However, the schematic configuration of the evaporation tank 38 will be described. As shown in FIG. 1, this is attached to the vertical portion of the cylindrical exhaust duct 5 led out from the heating furnace 2 in a close contact state, and the upper end is a trumpet shape. It has a hollow cylindrical shape with a bottom expanded to be provided adjacent to the outer periphery of the exhaust duct 5. The hollow interior is capable of storing water, has an air vent 38a communicating with the outside at the upper end surface, is connected to one end of the water supply pipe 37 at the upper side, and is used for residual water treatment at the lower portion. The drain 39 and other liquid level gauges are provided. With this configuration, the water supplied into the evaporation tank 38 receives a heat from the exhaust duct 5 to evaporate and has a so-called vaporization function for releasing it into the atmosphere.
In FIG. 1, a rotatable stirrer 40 is provided in the vicinity of the inner bottom of the above-described pyrolysis kettle 1 and is driven by a motor 41 disposed on the outer top. Moreover, the recessed part 1a hollowed inwardly is formed in the outer bottom part of the thermal decomposition pot 1, and it is set as the structure which should expand a heat-transfer area.

Next, the operation of the pyrolysis oil converting apparatus having the above configuration will be described.
First, a general embodiment for converting waste plastic to oil will be described. A pyrolysis kettle 1 into which waste plastic that has been crushed as a raw material is placed and held in a heating furnace 2 is initially stored only in an oil burner 3. It is ignited and operation is started. As a result, a pyrolysis operation in which so-called dry distillation is performed to heat and melt waste plastic to gasify is started, and high-temperature combustion exhaust gas is discharged from the exhaust duct 5 to the outside of the furnace. However, the rotation operation of the stirring body 40 by driving the motor 41 promotes the thermal decomposition action by stirring and mixing the waste plastic and heating and melting it uniformly.

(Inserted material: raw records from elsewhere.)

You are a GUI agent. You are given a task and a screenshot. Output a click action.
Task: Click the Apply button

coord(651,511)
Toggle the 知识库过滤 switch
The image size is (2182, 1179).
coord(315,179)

  In this pyrolysis operation, first, as a primary pyrolysis based on a control means (not shown), a thermal decomposition based on a temperature control up to, for example, 400 ° C. is executed, and the generated dry distillation gas is circulated in the upper part of the pyrolysis kettle 1. It flows in the direction of the broken line arrow A0 that rises in the pipeline. The dry distillation gas is then introduced into the reforming tank 6 where it is contacted with the catalyst loaded therein to reduce the number of carbons and remove unnecessary components such as odors and reformed to a high quality. The

  However, the reformed dry distillation gas flows only in the direction of the dashed arrow A1 because the first on-off valve 7 is controlled to open and the other second on-off valve 8 is closed in this primary pyrolysis, It is led to the primary condensing tank 9 which is a condenser arranged on the uppermost stage H2 of the support base 24. In the condensing tank 9, the oil component is liquefied by cooling and condensing the dry distillation gas while circulating in the aeration tank 14 surrounded by the cooling jacket 12. The cracked oil generated here hangs down the oil circulation pipe 20 in the direction of the solid arrow A1, passes through the primary oil / water separation tank 16, and further passes through the oil circulation pipe 21 to be a primary oil recovery tank as a high-quality cracked oil. 17 and is effectively used as a resource such as fuel. In this case, the decomposed oil liquefied in the aeration tank 14 uses a drop to dispose the primary oil / water separation tank 16 disposed and fixed in the lower middle stage H1, and further, the primary oil recovery tank located at the lowest H0. 17 easily recovered.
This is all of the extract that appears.